Added a note about the modification or contribution to the ./docs/sources/CHANGELOG.md file (if applicable)
- See 1c4d328
Added appropriate unit test functions in the ./mlxtend/*/tests directories (if applicable)
- See 45cb6cd, b21bb21, and 1a02dd5
Modify documentation in the corresponding Jupyter Notebook under mlxtend/docs/sources/ (if applicable)
- See 35dbeef
Ran PYTHONPATH='.' pytest ./mlxtend -sv and make sure that all unit tests pass (for small modifications, it might be sufficient to only run the specific test file, e.g., PYTHONPATH='.' pytest ./mlxtend/classifier/tests/test_stacking_cv_classifier.py -sv)
- 20 preexisting unit tests did not pass before work was started. I added two new unit tests to cover the work requested. Both new tests pass and the new work does not affect the prior tests.
Checked for style issues by running flake8 ./mlxtend
- Prior work outside of this PR does not pass flake8 v7.0.0 guidelines. See mlxtend/feature_selection/column_selector.py:81

- Added two new tests, `test_get_feature_names_out` and `test_set_output`. Passing these tests is a step towards the output of `TransactionEncoder` being formatted as a pandas.DataFramed by default.

- Added `get_feature_names_out` method to `TransactionEncoder` to expose the `set_output` method.

- Updated test to include more checks. It is now back in a failing state.

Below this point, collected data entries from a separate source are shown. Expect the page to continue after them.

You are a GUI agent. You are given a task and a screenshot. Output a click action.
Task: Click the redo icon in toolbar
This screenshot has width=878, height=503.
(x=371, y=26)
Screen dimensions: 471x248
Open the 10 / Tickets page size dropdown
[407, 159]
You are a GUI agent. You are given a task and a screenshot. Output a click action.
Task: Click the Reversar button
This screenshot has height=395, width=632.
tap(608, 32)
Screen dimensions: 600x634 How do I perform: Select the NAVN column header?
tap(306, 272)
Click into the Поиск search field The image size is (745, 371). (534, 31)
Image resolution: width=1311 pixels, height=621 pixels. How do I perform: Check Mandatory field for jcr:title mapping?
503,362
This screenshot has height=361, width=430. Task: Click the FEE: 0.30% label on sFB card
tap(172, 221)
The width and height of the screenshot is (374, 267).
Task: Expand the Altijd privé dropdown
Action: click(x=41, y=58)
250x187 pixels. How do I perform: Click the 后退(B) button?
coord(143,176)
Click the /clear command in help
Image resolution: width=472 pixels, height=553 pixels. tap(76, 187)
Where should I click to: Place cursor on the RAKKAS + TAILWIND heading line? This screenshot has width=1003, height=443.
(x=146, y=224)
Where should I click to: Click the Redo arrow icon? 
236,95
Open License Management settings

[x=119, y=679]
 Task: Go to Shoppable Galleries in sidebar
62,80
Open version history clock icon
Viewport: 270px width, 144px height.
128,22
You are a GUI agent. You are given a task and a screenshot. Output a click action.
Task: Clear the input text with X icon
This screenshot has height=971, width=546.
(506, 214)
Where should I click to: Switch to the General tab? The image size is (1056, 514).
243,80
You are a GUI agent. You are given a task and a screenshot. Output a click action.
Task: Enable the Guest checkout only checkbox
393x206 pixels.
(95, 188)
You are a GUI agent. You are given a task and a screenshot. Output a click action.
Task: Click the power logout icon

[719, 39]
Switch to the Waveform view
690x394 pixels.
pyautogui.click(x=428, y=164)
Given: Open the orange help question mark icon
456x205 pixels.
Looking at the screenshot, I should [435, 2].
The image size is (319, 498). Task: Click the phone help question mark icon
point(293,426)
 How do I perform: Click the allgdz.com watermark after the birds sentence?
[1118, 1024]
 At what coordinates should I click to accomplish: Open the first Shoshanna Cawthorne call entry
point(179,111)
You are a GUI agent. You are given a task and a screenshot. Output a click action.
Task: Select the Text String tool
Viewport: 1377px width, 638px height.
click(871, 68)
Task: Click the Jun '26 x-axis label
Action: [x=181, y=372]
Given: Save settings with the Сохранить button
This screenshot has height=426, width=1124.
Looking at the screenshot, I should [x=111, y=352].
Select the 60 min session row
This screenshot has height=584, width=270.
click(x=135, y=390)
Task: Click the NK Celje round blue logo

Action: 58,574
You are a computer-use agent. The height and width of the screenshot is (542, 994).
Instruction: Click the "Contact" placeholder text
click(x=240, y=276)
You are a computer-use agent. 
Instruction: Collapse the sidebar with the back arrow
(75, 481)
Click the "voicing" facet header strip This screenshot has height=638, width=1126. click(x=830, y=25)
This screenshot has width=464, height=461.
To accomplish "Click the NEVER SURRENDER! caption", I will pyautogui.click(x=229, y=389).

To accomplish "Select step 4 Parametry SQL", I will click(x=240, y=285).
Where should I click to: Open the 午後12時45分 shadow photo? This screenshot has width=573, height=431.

- Updated test_set_output docstring to be more explicit. - Added numpy assertion to check that the transformed output columns match the original columns_ attribute for test_set_output. - Added numpy assertion to check that the get_feature_names_out output match the original columns_ attribute for test_get_feature_names_out.

- Added logic similar to that in `sklearn.base.ClassNamePrefixFeaturesOutMixin` and `sklearn.base.OneToOneFeatureMixin` for the get_feature_names_out method.

- Updated the user guide to show both the get_feature_names_out method and the set_output method.

- Updated changelog to reflect new features.

review-notebook-app · 2024-03-25T03:16:29Z

Check out this pull request on

See visual diffs & provide feedback on Jupyter Notebooks.

Powered by ReviewNB

- Updated issue number.

- Updated issue number (again) to reflect the PR link instead of the issue link.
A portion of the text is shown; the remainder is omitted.